TEXT PASSAGE:

•••••

To say it with Siegel [58] and Feinberg's words [59, 60], the human mind seems to emerge from the activities of the brain, whose structures and functions are directly influenced by interpersonal experiences, and by the processes that modulate energy and information flows inside the brain and between different brains, within the interactions between internal neuro-physiological processes and environmental phenomena. The development of brain structures and functions depends on how experiences – particularly those related to increasingly frequent and complex interpersonal relations – influence and shape the genetically determined maturation processes of the nervous system throughout phylogenetic evolution: the human "connections/relations" shape the development of the nervous circuitry that is the foundation of the mind.

 

THE "COGNITIVE REVOLUTION" AND THE POST-RATIONALIST APPROACH

Today the major challenge facing neurosciences and all the psychological disciplines seems to be the attempt to understand how brain structures can generate the consciousness of the Self, how the brain is able to perform an abstract function, starting from a concrete activity. Starting from speculations that have been widely debated from the very dawn of philosophical thinking, Denton [61] makes an assumption that appears to be very close to the post-rationalist view focused on complex systemic processes: consciousness seems to have progressively manifested throughout animal evolution in the form of "primal emotions" such as hunger, thirst, need for air, sexual drive (and perhaps later certain motivational systems such as playing, cooperation and all those activities matching and specialising interactive skills and needs), i.e. all those pressing forms of activation-arousal that are highly functional to the survival of an organism and that push it to act. Denton's assumption that primal emotions are the first emergence of primary consciousness leads him to a deeper consideration of Damasio's idea [43] that "emotion and the experience of emotion are the direct expressions of the highest level of bio-regulation in complex organisms"; emotions and the development of their regulation processes drive the Self towards increasingly complex systemic functional states [55, 62, 63].

The post-rationalist approach mainly takes shape with the work of V.F. Guidano [63-65], with the expansion of the traditional epistemological associationist empiricist perspective and the elaboration of a psychology of the self that embraces cybernetics, systems theory, and artificial intelligence (i.e. the forefront of the "cognitive revolution" burst in the 70's and 80's in the Anglo-saxon world). Guidano was one of the major theoreticians and spokesmen of the epistemological change that occurs making knowledge from the point of view of he who possesses it a method for psychotherapy and a conceptual model to explore individual development and knowledge. The "post-rationalist" attribute introduced by Guidano himself at the end of the 80's hinted at a new way to intend psychology, based on the recognition of individuals' irreducible characteristic of constructing meanings. He pointed to an approach rooted in the so called cognitive revolution, viewing epistemology as the founding discipline of the clinical theory and practice of a new scientific psychology. Instead of empiristically considering cognition as a system of hierarchically ordered beliefs that guide people's actions and emotions, Guidano and Mahoney [65, 66] regarded cognition as a process corresponding to the "interiority" of individuals and explored the active role that each subject plays in the construction of his reality. For a scientific investigation of the mind (that does not neglect the study of interiority), knowledge had to be intended as an active, adaptive and historical process, conducive to the creation of certain structures – or theories – that living beings generate during the course of their interaction with the environment.

•••••

EXERCISES:
[a] Reproduce the passage on the post-rationalist approach word for word, covering the stretch from "To say it with" through "of the mind.".
[b] In the passage on the post-rationalist approach, which primal emotions are given as examples in Denton's assumption?

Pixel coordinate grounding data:
•••••

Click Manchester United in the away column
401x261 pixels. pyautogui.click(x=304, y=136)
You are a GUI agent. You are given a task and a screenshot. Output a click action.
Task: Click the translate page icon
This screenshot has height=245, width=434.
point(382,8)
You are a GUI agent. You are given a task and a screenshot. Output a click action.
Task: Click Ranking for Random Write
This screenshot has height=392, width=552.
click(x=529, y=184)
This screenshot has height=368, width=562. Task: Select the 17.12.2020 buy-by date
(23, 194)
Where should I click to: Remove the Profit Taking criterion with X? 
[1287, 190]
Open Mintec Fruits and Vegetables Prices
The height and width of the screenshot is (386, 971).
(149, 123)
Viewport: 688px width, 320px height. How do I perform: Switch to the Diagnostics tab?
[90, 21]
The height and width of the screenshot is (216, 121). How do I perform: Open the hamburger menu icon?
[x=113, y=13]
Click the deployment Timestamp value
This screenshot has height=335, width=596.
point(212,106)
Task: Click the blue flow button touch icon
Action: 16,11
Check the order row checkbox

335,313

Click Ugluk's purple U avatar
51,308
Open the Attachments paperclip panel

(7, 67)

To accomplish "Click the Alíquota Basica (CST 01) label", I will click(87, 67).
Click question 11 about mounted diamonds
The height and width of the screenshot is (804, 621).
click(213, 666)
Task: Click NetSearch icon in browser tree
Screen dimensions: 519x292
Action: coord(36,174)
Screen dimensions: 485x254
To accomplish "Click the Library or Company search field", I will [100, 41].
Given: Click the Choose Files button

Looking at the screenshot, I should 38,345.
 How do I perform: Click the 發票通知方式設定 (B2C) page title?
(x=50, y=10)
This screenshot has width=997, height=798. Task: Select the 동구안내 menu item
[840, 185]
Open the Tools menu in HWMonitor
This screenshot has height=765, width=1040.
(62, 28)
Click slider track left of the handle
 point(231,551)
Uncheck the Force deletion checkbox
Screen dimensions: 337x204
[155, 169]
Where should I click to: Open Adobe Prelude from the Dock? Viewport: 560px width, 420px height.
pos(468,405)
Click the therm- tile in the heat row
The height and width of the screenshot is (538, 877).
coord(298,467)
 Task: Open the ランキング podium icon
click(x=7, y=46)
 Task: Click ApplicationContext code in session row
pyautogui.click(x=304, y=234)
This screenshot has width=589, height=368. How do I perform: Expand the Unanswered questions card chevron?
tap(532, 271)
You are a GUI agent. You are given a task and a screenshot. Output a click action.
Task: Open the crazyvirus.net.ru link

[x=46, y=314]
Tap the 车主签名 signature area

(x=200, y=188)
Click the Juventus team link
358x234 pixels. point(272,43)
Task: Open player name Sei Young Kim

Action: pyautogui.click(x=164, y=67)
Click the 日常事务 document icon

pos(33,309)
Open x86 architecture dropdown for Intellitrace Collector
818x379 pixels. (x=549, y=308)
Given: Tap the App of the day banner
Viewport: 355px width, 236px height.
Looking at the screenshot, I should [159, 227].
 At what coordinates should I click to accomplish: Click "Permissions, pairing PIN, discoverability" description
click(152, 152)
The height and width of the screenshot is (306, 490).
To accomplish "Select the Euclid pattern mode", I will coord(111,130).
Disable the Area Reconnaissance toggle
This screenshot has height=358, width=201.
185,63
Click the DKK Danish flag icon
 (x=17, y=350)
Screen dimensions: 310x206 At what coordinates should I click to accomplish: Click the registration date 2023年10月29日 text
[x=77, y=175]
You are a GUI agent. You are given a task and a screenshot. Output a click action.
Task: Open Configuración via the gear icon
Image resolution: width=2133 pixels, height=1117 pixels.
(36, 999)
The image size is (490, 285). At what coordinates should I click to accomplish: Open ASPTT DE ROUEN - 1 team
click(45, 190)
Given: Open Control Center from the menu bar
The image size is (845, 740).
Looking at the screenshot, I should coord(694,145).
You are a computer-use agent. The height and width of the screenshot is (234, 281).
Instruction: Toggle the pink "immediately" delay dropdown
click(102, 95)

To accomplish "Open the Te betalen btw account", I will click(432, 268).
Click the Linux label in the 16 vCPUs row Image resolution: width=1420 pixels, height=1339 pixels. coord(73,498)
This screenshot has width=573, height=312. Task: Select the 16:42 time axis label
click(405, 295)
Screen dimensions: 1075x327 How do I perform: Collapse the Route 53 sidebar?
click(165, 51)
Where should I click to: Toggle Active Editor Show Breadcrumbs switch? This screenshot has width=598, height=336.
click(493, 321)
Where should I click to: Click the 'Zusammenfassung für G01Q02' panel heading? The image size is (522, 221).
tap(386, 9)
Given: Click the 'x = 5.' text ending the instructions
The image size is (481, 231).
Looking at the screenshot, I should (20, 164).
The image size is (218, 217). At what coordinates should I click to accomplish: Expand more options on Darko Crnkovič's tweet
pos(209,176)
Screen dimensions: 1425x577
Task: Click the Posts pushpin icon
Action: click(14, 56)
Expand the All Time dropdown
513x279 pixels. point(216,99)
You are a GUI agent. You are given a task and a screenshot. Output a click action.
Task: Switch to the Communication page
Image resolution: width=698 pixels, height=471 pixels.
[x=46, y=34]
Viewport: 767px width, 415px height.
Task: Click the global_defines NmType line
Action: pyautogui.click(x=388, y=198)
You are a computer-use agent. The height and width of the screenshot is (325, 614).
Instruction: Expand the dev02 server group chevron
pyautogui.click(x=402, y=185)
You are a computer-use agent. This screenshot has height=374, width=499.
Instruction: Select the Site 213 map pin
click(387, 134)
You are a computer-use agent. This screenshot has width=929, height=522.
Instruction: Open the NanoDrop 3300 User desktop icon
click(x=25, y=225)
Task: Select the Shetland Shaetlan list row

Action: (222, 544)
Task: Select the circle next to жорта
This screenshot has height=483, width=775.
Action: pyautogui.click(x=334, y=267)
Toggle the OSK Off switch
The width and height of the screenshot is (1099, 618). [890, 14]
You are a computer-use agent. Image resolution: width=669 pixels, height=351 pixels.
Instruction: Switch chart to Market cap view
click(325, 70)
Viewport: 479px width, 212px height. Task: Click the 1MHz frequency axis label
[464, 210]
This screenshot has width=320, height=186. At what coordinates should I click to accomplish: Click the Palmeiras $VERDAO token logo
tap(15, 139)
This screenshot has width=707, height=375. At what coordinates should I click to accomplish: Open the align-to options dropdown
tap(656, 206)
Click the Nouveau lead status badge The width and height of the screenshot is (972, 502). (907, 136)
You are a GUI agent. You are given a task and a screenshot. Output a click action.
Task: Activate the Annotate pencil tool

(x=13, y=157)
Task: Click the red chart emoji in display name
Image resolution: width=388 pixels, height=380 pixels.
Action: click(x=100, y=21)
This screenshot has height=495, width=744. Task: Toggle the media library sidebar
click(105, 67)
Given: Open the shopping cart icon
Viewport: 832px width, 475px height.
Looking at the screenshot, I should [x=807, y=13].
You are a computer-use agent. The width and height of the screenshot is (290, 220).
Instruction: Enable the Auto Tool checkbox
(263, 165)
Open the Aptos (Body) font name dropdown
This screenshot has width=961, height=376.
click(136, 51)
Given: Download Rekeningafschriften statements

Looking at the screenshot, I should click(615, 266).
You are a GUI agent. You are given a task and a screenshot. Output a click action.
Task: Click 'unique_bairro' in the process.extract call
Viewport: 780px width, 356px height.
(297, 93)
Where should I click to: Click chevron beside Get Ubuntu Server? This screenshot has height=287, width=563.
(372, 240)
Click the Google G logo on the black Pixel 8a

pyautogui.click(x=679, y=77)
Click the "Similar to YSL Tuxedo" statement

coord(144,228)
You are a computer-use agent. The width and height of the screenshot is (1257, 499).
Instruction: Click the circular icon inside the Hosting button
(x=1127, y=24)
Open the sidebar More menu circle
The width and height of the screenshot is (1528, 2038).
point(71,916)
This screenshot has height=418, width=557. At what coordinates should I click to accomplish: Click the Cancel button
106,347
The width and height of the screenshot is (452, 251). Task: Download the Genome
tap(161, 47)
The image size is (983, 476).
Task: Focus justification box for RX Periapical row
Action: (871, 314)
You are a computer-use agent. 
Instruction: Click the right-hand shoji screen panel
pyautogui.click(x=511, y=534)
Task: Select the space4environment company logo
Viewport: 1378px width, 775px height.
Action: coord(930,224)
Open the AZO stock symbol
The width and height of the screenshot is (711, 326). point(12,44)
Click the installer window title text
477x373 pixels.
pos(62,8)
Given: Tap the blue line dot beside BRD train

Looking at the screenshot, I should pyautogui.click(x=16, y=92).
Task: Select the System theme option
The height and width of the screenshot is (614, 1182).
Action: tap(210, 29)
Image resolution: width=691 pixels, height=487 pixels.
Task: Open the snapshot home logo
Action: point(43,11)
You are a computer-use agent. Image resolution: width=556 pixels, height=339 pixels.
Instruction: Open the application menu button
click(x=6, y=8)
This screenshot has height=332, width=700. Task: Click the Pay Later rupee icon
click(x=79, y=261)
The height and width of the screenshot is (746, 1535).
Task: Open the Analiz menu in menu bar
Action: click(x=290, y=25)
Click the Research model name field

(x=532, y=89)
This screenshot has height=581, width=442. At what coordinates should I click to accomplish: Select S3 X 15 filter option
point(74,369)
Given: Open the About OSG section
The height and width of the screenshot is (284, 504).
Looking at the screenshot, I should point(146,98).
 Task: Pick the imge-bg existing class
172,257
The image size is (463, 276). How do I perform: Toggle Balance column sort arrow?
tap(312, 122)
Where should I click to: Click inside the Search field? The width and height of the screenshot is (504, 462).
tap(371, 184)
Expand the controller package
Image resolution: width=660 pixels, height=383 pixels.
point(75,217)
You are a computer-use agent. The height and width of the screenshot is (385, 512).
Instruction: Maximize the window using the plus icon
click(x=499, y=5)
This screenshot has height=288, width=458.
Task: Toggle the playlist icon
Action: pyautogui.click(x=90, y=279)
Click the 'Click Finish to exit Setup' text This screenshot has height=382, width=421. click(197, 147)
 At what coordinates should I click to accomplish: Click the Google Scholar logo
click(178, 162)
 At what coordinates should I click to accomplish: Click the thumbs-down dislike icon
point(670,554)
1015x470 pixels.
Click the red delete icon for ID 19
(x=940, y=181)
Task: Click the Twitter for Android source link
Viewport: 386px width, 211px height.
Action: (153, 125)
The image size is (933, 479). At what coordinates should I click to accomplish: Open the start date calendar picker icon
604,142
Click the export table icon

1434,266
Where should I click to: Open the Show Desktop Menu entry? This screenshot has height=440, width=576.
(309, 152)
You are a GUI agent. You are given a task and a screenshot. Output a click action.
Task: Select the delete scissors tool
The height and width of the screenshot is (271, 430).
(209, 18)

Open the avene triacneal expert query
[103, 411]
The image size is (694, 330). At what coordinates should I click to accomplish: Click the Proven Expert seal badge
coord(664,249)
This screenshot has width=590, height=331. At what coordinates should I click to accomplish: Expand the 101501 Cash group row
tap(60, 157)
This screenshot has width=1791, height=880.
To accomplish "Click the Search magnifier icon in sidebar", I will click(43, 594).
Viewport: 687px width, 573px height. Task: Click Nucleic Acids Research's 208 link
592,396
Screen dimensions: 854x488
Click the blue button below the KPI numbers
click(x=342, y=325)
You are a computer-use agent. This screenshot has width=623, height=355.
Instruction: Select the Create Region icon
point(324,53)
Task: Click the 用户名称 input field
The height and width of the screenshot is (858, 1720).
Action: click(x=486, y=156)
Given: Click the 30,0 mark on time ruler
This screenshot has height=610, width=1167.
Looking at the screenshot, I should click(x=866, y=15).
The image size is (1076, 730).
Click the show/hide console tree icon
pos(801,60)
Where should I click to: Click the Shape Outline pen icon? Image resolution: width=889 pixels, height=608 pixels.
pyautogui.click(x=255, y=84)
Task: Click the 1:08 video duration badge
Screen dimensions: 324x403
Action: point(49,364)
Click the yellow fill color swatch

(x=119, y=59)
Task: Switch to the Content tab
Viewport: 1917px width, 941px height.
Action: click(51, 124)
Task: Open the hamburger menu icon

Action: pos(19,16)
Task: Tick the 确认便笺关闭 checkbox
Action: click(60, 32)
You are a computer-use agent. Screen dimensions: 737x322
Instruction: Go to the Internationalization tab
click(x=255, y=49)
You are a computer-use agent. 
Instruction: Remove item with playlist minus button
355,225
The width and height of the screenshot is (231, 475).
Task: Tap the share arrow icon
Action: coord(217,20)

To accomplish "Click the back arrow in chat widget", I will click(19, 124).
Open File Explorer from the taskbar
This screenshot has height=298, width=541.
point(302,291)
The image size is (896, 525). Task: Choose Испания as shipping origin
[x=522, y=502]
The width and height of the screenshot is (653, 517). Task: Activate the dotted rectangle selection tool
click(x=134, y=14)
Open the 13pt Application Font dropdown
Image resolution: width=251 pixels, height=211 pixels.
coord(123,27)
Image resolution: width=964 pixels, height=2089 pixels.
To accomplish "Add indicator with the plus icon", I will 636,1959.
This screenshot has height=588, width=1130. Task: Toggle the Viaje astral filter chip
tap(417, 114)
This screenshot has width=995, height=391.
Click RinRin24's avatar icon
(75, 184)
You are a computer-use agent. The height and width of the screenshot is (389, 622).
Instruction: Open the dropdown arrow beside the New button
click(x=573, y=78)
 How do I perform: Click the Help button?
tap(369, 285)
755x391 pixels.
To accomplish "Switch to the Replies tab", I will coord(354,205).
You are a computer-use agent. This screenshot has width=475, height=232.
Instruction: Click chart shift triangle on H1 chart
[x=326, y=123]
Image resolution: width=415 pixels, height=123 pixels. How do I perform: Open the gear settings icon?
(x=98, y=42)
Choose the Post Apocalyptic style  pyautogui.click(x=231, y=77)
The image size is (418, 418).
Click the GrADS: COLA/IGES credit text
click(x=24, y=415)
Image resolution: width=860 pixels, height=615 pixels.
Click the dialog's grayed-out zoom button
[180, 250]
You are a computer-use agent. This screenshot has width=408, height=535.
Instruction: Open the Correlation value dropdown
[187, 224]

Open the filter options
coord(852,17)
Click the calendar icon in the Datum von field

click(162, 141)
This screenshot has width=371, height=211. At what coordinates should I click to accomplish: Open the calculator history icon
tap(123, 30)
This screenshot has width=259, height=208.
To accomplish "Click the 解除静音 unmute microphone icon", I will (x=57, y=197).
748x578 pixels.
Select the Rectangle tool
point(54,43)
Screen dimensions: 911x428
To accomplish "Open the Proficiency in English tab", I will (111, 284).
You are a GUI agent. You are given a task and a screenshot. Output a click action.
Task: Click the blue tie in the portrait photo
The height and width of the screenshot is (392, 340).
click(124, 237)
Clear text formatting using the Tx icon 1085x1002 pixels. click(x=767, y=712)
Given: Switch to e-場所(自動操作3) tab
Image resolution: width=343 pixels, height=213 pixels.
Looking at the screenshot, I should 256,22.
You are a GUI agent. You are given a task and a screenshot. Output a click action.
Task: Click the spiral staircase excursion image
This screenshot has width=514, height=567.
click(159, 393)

•••••

ANSWERS:
[a]
To say it with Siegel [58] and Feinberg's words [59, 60], the human mind seems to emerge from the activities of the brain, whose structures and functions are directly influenced by interpersonal experiences, and by the processes that modulate energy and information flows inside the brain and between different brains, within the interactions between internal neuro-physiological processes and environmental phenomena. The development of brain structures and functions depends on how experiences – particularly those related to increasingly frequent and complex interpersonal relations – influence and shape the genetically determined maturation processes of the nervous system throughout phylogenetic evolution: the human "connections/relations" shape the development of the nervous circuitry that is the foundation of the mind.

[b] Hunger, thirst, need for air, and sexual drive.